David Eldon, chairman of HSBC Bank Middle East, sees ‘remarkable’ opportunities for trade ties between the Middle East and China as the region returns to more traditional trading routes
“I think we’ve got to put china’s ‘slowdown’ into perspective. People are saying ‘it’s a tragedy that Chinese growth has fallen to 7.5 percent’ but most countries would kill to have 7.5 percent growth,” David Eldon laughs.
“China doesn’t sit on its hands… even Chinese businesses are looking for alternative ways in which to find business — this region clearly being one of them,” he adds.
If anyone is well-placed to comment on trade relations between the Middle East and China, it is Eldon. HSBC Middle East's chairman has spent much of his 48-year banking career living and working in the Gulf and China and says he sees remarkable opportunities for the two regions working together.

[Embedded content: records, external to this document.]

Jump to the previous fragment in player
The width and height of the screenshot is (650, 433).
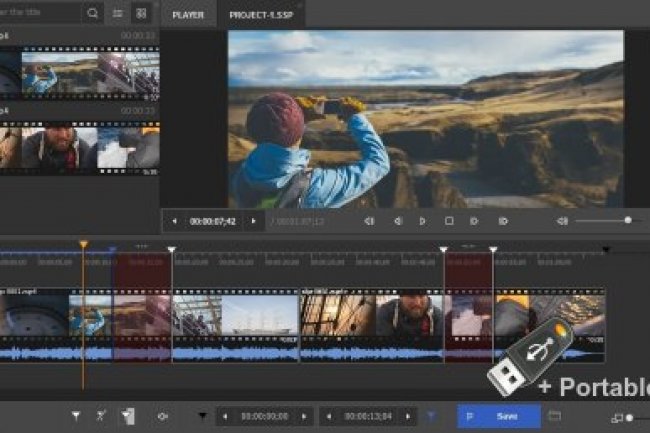[x=369, y=221]
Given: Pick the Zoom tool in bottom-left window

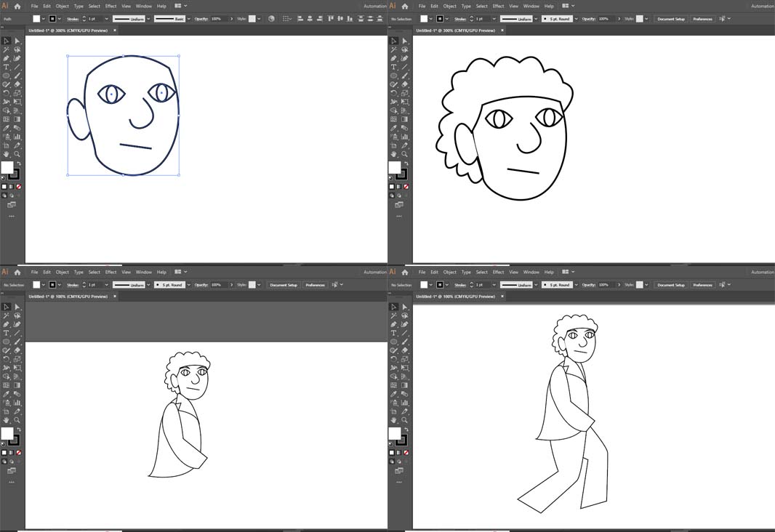Looking at the screenshot, I should point(17,420).
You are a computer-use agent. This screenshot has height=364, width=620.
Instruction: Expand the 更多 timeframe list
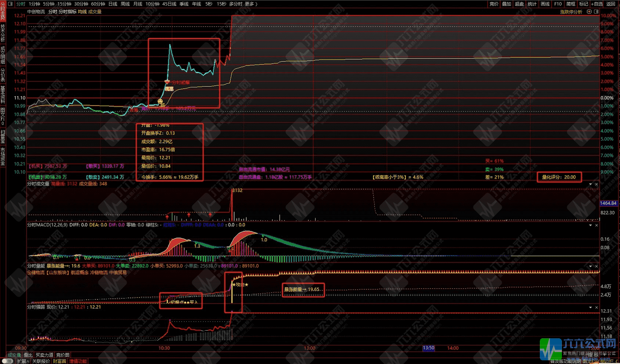click(x=251, y=4)
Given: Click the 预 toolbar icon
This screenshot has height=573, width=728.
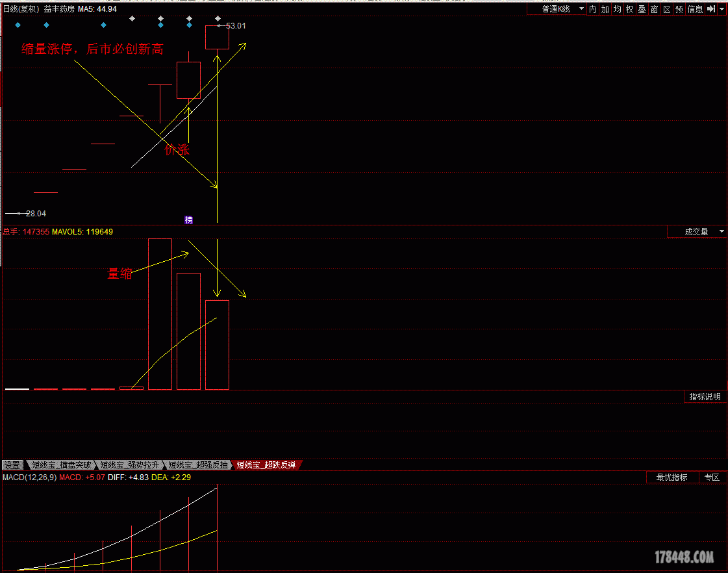Looking at the screenshot, I should (x=679, y=9).
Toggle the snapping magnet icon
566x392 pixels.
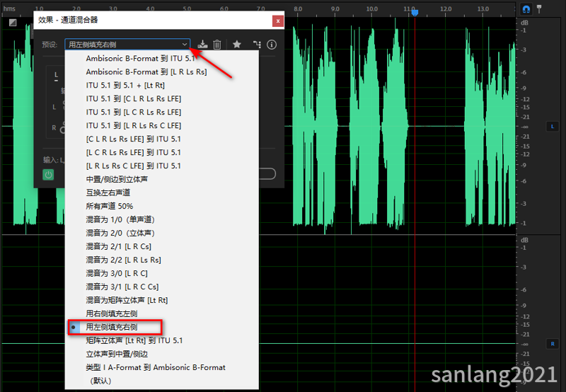pos(526,9)
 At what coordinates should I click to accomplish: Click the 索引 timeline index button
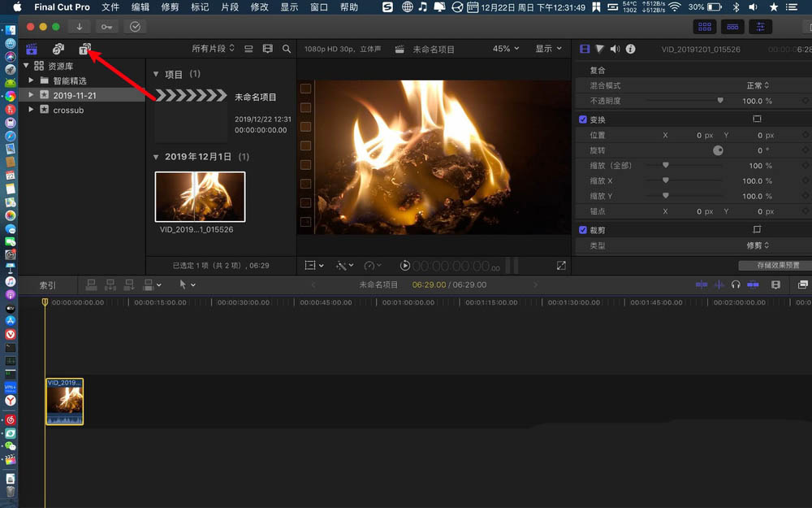(x=48, y=285)
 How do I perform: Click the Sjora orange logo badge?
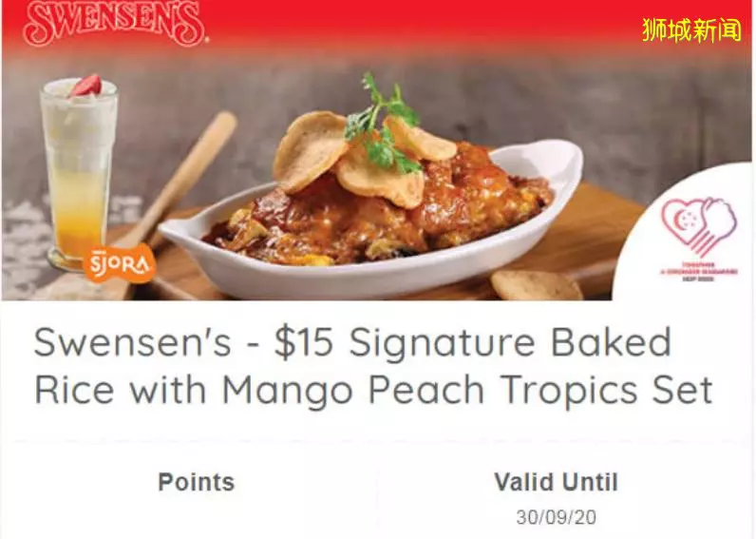click(119, 263)
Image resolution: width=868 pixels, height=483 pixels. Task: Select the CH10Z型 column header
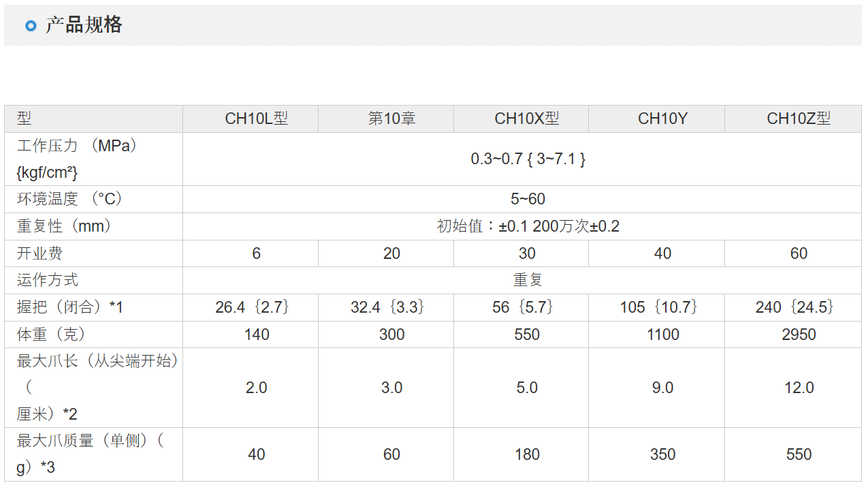coord(799,119)
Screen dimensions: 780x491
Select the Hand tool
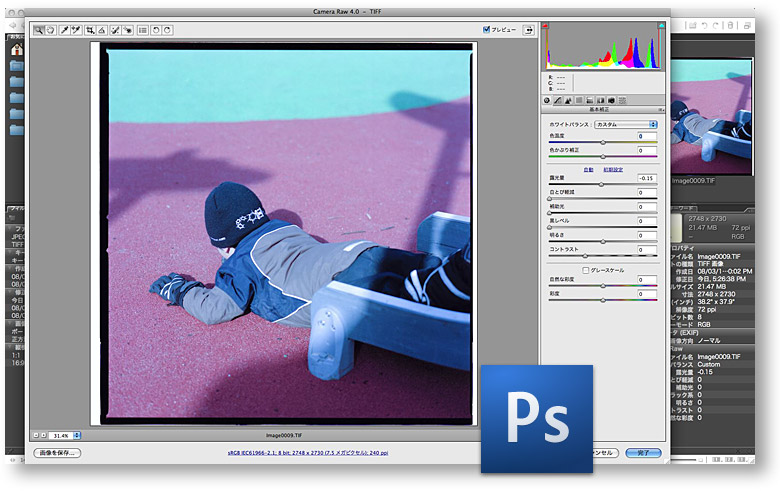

China, fuelled by a generation of economic reform, is set to overtake the US as the world’s biggest trading nation by 2016 amid rising demand from emerging markets, HSBC said in February. Rapidly rising oil prices coupled with increasing investment in infrastructure in the Middle East provide clear synergies with China. Bilateral trade between the two surged to $190bn in 2010 while Chinese trade to Qatar, Bahrain and Egypt is expected to grow above fourteen percent annually over the next five years.
“It clearly has to increase. I think the linkages that used to exist have fallen away so what we’ve seen over the last few years with commodities like oil, as Asia has grown up, has been the start of a renewed set of relationships [and] you’ve now got investment starting to go in both directions,” says Eldon.

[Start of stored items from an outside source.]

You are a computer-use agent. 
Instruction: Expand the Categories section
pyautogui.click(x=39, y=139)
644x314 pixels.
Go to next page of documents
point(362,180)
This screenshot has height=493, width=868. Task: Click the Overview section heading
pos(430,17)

“The prospects for its growth over the next few years, I think, are remarkable. You are beginning to see it already, for example in terms of infrastructure. China has developed a lot of expertise in building all sorts of things into the western parts of China, into remote areas that are difficult to work in. They’ve built up a lot of expertise and they provide a source of labour, which is skilled at reasonable prices so people in the Middle East will be interested,” he adds.

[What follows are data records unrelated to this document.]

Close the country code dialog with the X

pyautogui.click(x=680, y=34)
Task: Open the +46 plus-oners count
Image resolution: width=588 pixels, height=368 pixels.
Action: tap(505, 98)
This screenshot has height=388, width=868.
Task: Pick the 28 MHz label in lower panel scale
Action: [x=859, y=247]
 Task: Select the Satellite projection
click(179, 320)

Chinese Premier Wen Jiabao conducted a six-day tour of the Gulf in January in a bid “to promote the development of China-Arab relations and relations with the Islamic world,” China’s Foreign Ministry spokesman Liu Weimin said in January. Jiabao signed several deals with Gulf states during his visit, including a $5.54bn currency swap agreement with the UAE that aims to boost two-way trade between the two countries, and a nuclear pact with Saudi Arabia.
Despite the huge potential that China’s rising status represents for companies looking to grow their business, Eldon admits China is not always an easy country to navigate. “At the moment I think [the biggest challenge] is the knowledge or perhaps the lack of it,” he says.
“I see many otherwise sensible organisations — partly because the board of directors has said you have got to be in China — go to China, arrive and leave their common sense behind them and do some of the most amazing deals they wouldn’t dream of doing anywhere else,” he adds.
It is not only China’s resilient growth and strong public finances that have dominated headlines in recent months. Much of the world’s focus — and indeed the Middle East’s — has centered on China’s economic policies as it seeks to protect itself from a slowdown in foreign demand.